By Neolithic times we are in a world full of human variety and potential. This variety was to increase. Some human communities were to progress rapidly; some would not. New forces would operate in human development as different peoples came into contact and learnt from one another, or reflected further upon their own experience and plunged forward into new experiments. More and more, that is to say, human diversity, could stem from mankind's ability to change things consciously as well as from the brute facts of environment. The result would be more untidy still; their have hardly ever been such possibilities of differences of human experience as exists in the world today. But, it was already far from uniform in 5000BC. There is no clear line marking off the end of one human era from another, only a blurred, ragged- edged time zone, with some people forging ahead on their way to civilization and others still stuck firmly in the Stone Age where some of them were to remain for thousands of years yet.

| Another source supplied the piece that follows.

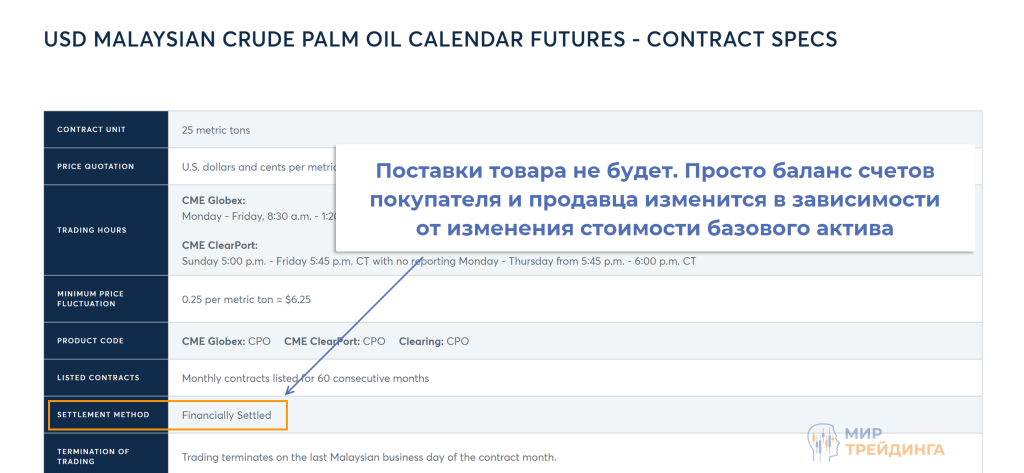Image resolution: width=1024 pixels, height=473 pixels.
Task: Click the Мир Трейдинга logo icon
Action: [x=822, y=441]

Yet this was a world where there had already been an enormous acceleration of change. It had begun far back in prehistory and it is important to get the perspective right. Someone alive today, who recalls that the aeroplane did not exist in 1900, that nuclear power is only fifty years or so old, that many African nations had not been invented forty years ago, and that AIDS was only identified as a disease in the 1980's may well be excuse the feeling that for centuries on end not much changed in, say, the Middle Ages. Over much of Europe people were still farming in the fifteenth century, for example in the way they did in the ninth. Yet if we look at European art-at buildings, say- in AD 800 and then five hundred years later, it is obvious that there has been a very big change indeed. In the first art of all, though, that of the upper Paleolithic, experts tell us that the great cave-decorations show virtually no stylistic change for five or six thousand years. And if we were to go further back, the long persistence of certain ways of making tools from stone would give us examples of even more gradual development. In even earlier times, the actual physiological evolution of human beings can be observed, but had been of glacier-like slowness by comparison even with the sometimes barely perceptible changes of Paleolithic art.

The crucial reason why change had already speeded up a lot by 5000BC is that by then the main source of innovation had moved from natural forces to human beings themselves. By the end of prehistory the human story is increasingly one of choice. Human beings are making more and more decisions to act and adapt in certain ways to meet their problems and develop certain ways of doing things, to utilize certain materials or skills. This is why what we can reckon the most important change of all came about somewhere right at the beginning, though we can not exactly know when or where, when perhaps some creature barely recognizable to us as human, first began to think of the world as a collection of separate objects distinct from himself. If we knew when it was, it might serve as the best definition of the beginning of the prehistory of man; it opened the way to using the world, and that is the story of the whole change from life shaped blindly by nature to one shaped by human culture and tradition. After that something like compound interest began to work. As more and more human beings appeared, there was not only a bigger pool of talent to draw upon but there was also more human achievement and experience to use. Even small communities did not have to go through the tedious business of learning everything from scratch.

As we know only too well, this has not meant that human beings have not created new problems as fast as they solved old ones, nor that the story of mankind is not full of slippings backwards and tragic failures too. But it helps to emphasis a central fact about human beings as they approached the era when some of them were to create the first civilizations-that they are unique in consciously setting about using and changing the world. One of the few good descriptions of Homo sapiens is that he is, above all, a change-making animal. The evidence of that lies in what he has done-his history.